Below you will find facts on ancient Egyptian life. Sources are listed to provide a way to pursue additional information.
SEKHMET is one of the oldest known Egyptian deities. Her name is derived from the Egyptian word "Sekhem" (which means "power" or "might") and is often translated as the "Powerful One". She is depicted as a woman with the head of a lion or a cat. Sometimes with the addition of a sun disc on her head.
Sekhmet was the warrior goddess as well as the goddess of healing for Upper Egypt when the kingdom of Egypt was divided. She is depicted as a lioness, the fiercest hunter known to the Egyptians. It was said that her breath formed the desert. She was seen as the protector of the Pharaohs and led them in warfare.
Her cult was so dominant in the culture that when the first Pharaoh of the twelfth dynasty, Amenemhat I, moved the capital of Egypt to Itjtawy, the centre for her cult was moved as well. Religion, the royal lineage, and the authority to govern were intrinsically interwoven in Ancient Egypt during its approximately three millennia of existence.
Sekhmet is a Solar Deity, sometimes called the daughter of the Sun God Ra and often associated with the goddess Hathor and Bast.

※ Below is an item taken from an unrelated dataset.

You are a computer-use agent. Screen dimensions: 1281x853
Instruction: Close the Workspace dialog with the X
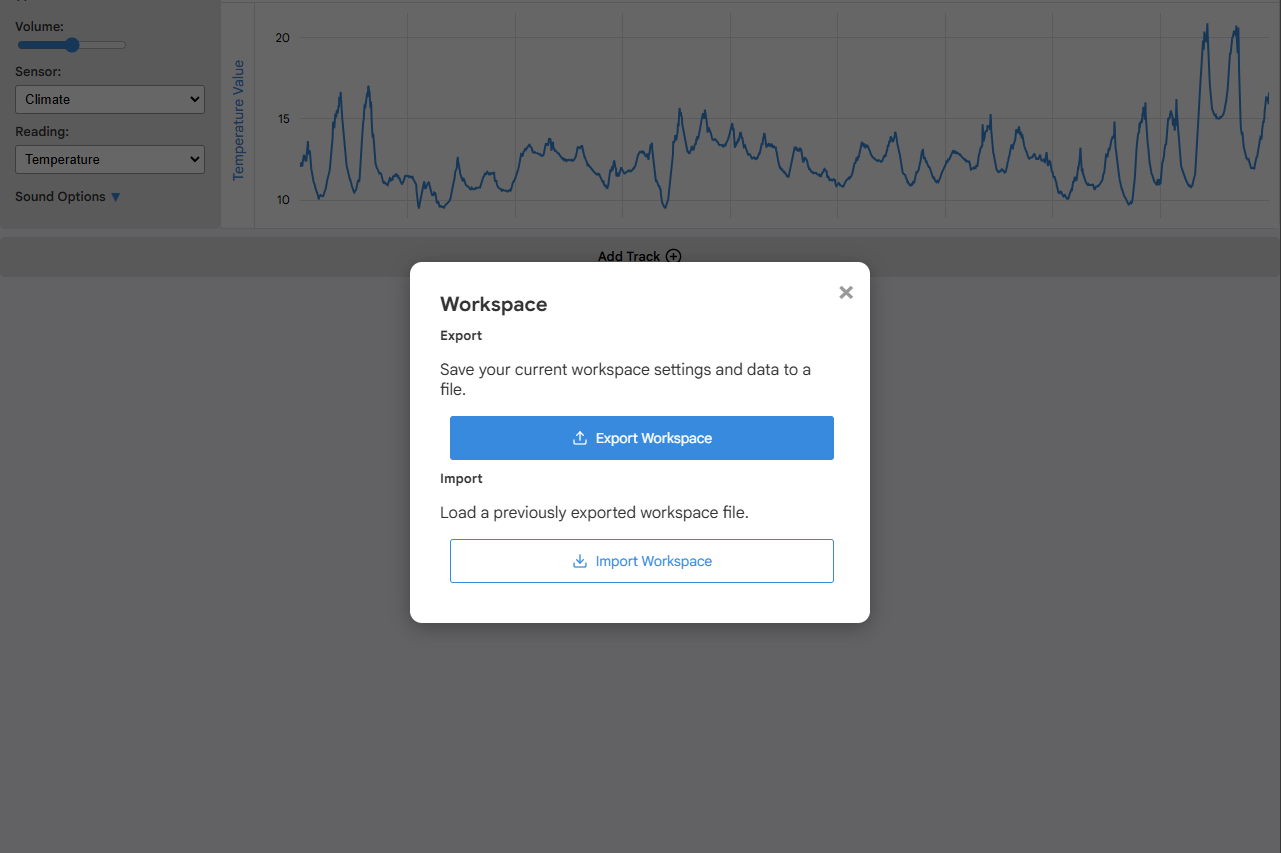846,292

SESHAT was the Ancient Egyptian goddess of wisdom, knowledge, and writing. She was seen as a scribe and record keeper, and her name means she who scrivens (i.e. she who is the scribe), and is credited with inventing writing. Mistress of the House of Books is another title for Seshat, being the deity whose priests oversaw the library in which scrolls of the most important knowledge were assembled and spells were preserved. Heliopolis was the location of her principal sanctuary.
The cat was central to the Egyptian religion and was considered to be sacred. Many animals in Egypt were linked to gods and goddesses, but only the cat was considered to be semi-divine in its own right. As a demi-god, a cat could not be owned by a mere human. Only the semi-divine pharaoh had that honour.
The goddess BAST was closely associated with cats and often depicted as a cat or a woman with the head of a cat (although in early periods she is more often a sand cat (a type of wildcat). Her temple in Bubastis housed a huge colony of cats as attested by the massive cemetery dedicated to the semi-divine temple cats. Crown Prince Thuthmosis (the son of Amenhotep II and the elder brother of Amenhotep IV who went on to become the pharaoh Akhenaten) had an image of his beloved cat inscribed on his sarcophagus.
source: ForeverFeline.com/cats in ancient Egypt
The Egyptian hieroglyphic script was developed about four thousand years before Christ. There was also a decimal system of numeration up to a million. Unlike other cultures the early picture forms were never discarded or simplified probably because they are so very lovely to look at. Hieroglyphs were called, by the Egyptians, “the words of God” and were used mainly by the priests.
These painstakingly drawn symbols were great for decorating the walls of temples but for conducting day to day business there was another script, known as hieratic This was a handwriting in which the picture signs were abbreviated to the point of abstraction.
Hieroglyphs are written in rows or columns and can be read from left to right or from right to left. You can distinguish the direction in which the text is to be read because the human or animal figures always face towards the beginning of the line. Also the upper symbols are read before the lower.
source: DiscoveringEgypt.com/Egyptian Hieroglyphic Alphabet
The SCARAB: By far the most important amulet in ancient Egypt was the scarab, symbolically as sacred to the Egyptians as the cross is to Christians. Scarabs were already known in the Old Kingdom, and in the First Intermediate Period the undersides were decorated. They were probably sacred in the Prehistoric Period and had a role in the early worship of animals, judging from the actual beetles that were found stored in jars buried with the deceased and from those found in graves during the time of King Den of Dynasty I. A scaraboid-shaped alabaster box from Tarkhan seems to confirm that the scarab was already venerated at the beginning of Dynasty I. Scarabs are the most numerous amulets and were produced well beyond the dynastic periods.
In one form, scarabs were a cheap and common form of "charm" which everyone could afford and easily wear strung on a cord on their person. Most scarabs were made for the living. The small magical object was believed imbued with particualar protective powers that warded off evil and provided good things for the owner for this life and also for the next, particularly when sewn to mummy wrappings. This was especially true when worn as a heart scarab or winged scarab to provide a safe journey into the Afterworld of the gods.